Изменить размер шрифта - +

Суть такова: приходишь в себя в операционной при свете дуговых ламп в окружении танцоров в белых масках (белые негры, адепты кровавых жертвоприношений), они наклоняются, чтобы всадить в меня иголки; и я слышал или думал, что слышу, голос Джулиана, который не спутаешь ни с каким другим. Разговаривали все негромко и спокойно, будто в клубе, попыхивая сигарами, пока я лежал, как связанный олень с выпученными глазами и хлопающим ухом. Понимая, что операция закончена, я ждал, когда меня повезут обратно. Упомянутый мной человек стоял немного в стороне и, совершенно очевидно, не был ни хирургом, ни ассистентом, хотя надел маску и халат, как все остальные. Это он говорил голосом Джулиана: «Полагаю, рентген и флюорограмма точно скажут…» Другие голоса, словно дробный шум стучащих по крышке гроба комьев земли, поглотили конец фразы. Беседа продолжалась на профессиональном жаргоне. К этому времени я уже чувствовал себя хорошо, боль ушла вместе с тахикардией, оставив бессильную и оттого особо ожесточённую ярость. Кто-то заговорил о подкорковых седативах, потом послышался другой голос: «Несомненно, какое-то время у него в голове будут своего рода электрические разряды — странные осязательные ощущения». Из-за них, наверно, меня так долго продержали под наблюдением среди мириадов вонючих потов, среди привязанных к кроватям шизофреников под инсулиновым шоком, среди существ, чья «ростральная гегемония» пошатнулась, — если процитировать смелое определение Нэша. У большинства отсутствует мыслительная функция, разве что иногда её заменяют неясные видения. Смею сказать, что я на себе испытал все прелести отделения «D». От Petit Mai до Grand Malheur. Мокрая простыня — самое рядовое событие. Днём ничто не сдерживает их звукоизвержения. Давайте, мои новые наэлектризованные друзья, получатели шпильно-купольных разрядов! Я чувствую страх Центроцефалона, стремительную, 25 в секунду, амплитуду колебаний Grand Mal, центральные припадки в коре головного мозга. На прошлой неделе с графиней Мальтессой случился незапланированный, неотрепетированный эпилептический приступ; она умерла, захлебнувшись собственной рвотой. «Такое часто случается, — скажет Пфайфер, качая головой. — Невозможно двадцать четыре часа в сутки держать всех под наблюдением».
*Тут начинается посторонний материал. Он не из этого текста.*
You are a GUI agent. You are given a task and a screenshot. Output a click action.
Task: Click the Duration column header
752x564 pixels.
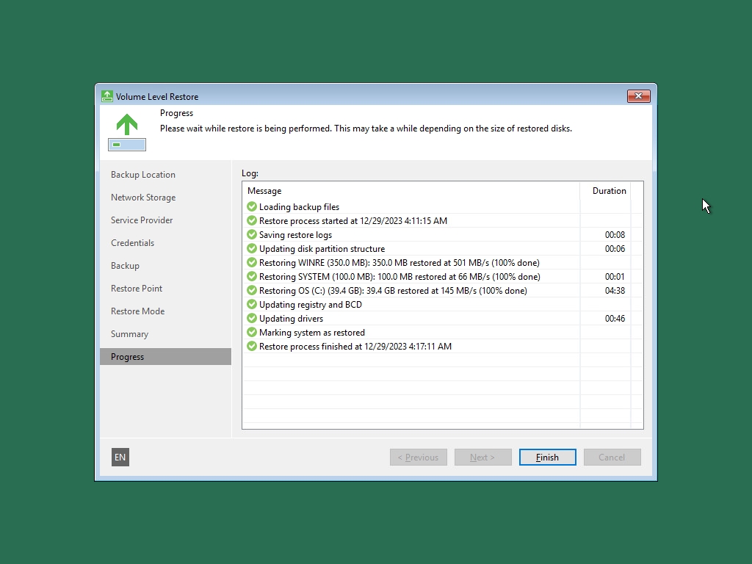(x=609, y=191)
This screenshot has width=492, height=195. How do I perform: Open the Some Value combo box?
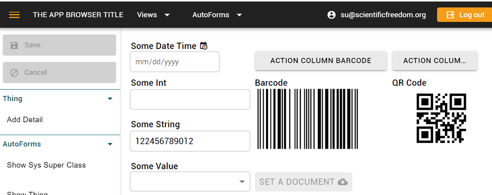pyautogui.click(x=190, y=182)
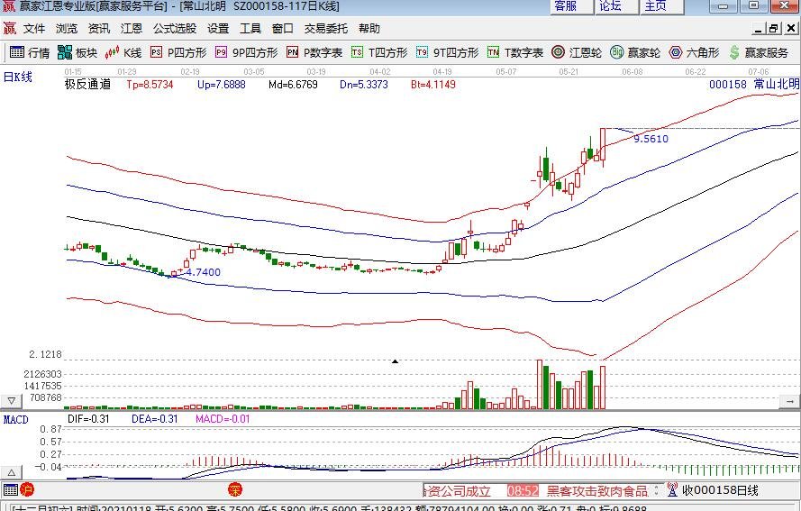This screenshot has height=511, width=801.
Task: Collapse the volume panel with down triangle
Action: coord(12,400)
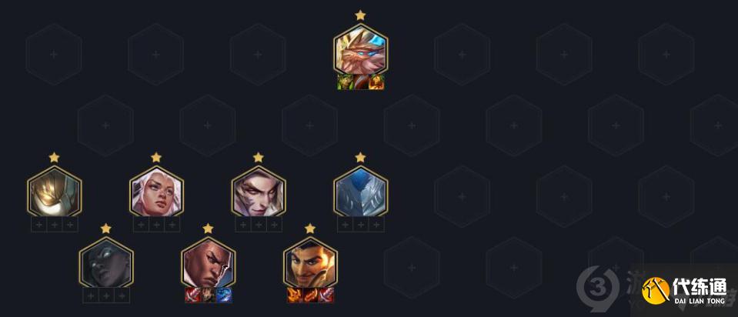
Task: Click empty hexagon slot at top-left corner
Action: (54, 55)
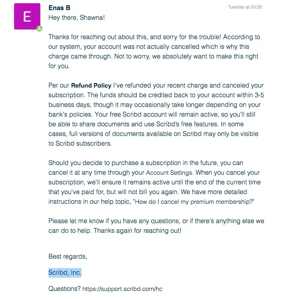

Изо всех сил стараюсь вспомнить это отделение, и напрасно; не помню и его обитателей с их разнообразными идиосинкразиями, хотя, несомненно, одних знал сам, о других слышал. Но даже если мне и приходилось видеть их во время последнего пребывания тут, у меня не осталось об этом никаких воспоминаний. Все они заново выдуманы — подобно, например, знаменитому Рэкстроу, который был сценаристом Ио и на счету которого несколько её знаменитых работ. Мне бы хотелось восстановить память о нём; и всё же странно — ведь я сразу узнал его по её описанию. Насколько мне помнится, она очень часто навещала его. Когда-то Рэкстроу был актёром второго плана — и, как говорят, её любовником. Немного страшновато было встретиться лицом к лицу с этим легендарным человеком, отягощённым Лаокооновой печалью. «Рэкстроу, полагаю?» Протянутая рука оказалась слабой и влажной и упала ещё до пожатия, чтобы бессильно повиснуть вдоль тела. Не отводя взгляда, он шевелит губами и облизывает их. В ответ на вопрос он издаёт щёлкающий звук, после чего склоняет голову набок. Пока я наблюдаю за ним, ко мне возвращается память; до чего же точно она описала его воображаемую жизнь тут, в нашем заснеженном приходе сумасшедших.

Вот он с великими предосторожностями садится за воображаемый стол играть в воображаемые карты. («Неужели это не менее реально для него, чем так называемая реальная игра для нас? Вот что пугает».) Я слышу, как ровный хрипловатый безжизненный голос задаёт вопрос. Или, медленно прогуливаясь, словно катясь на роликах сначала в одну, потом в другую сторону, он с истинным наслаждением курит воображаемую сигару; улыбается и покачивает головой, ведя воображаемую беседу.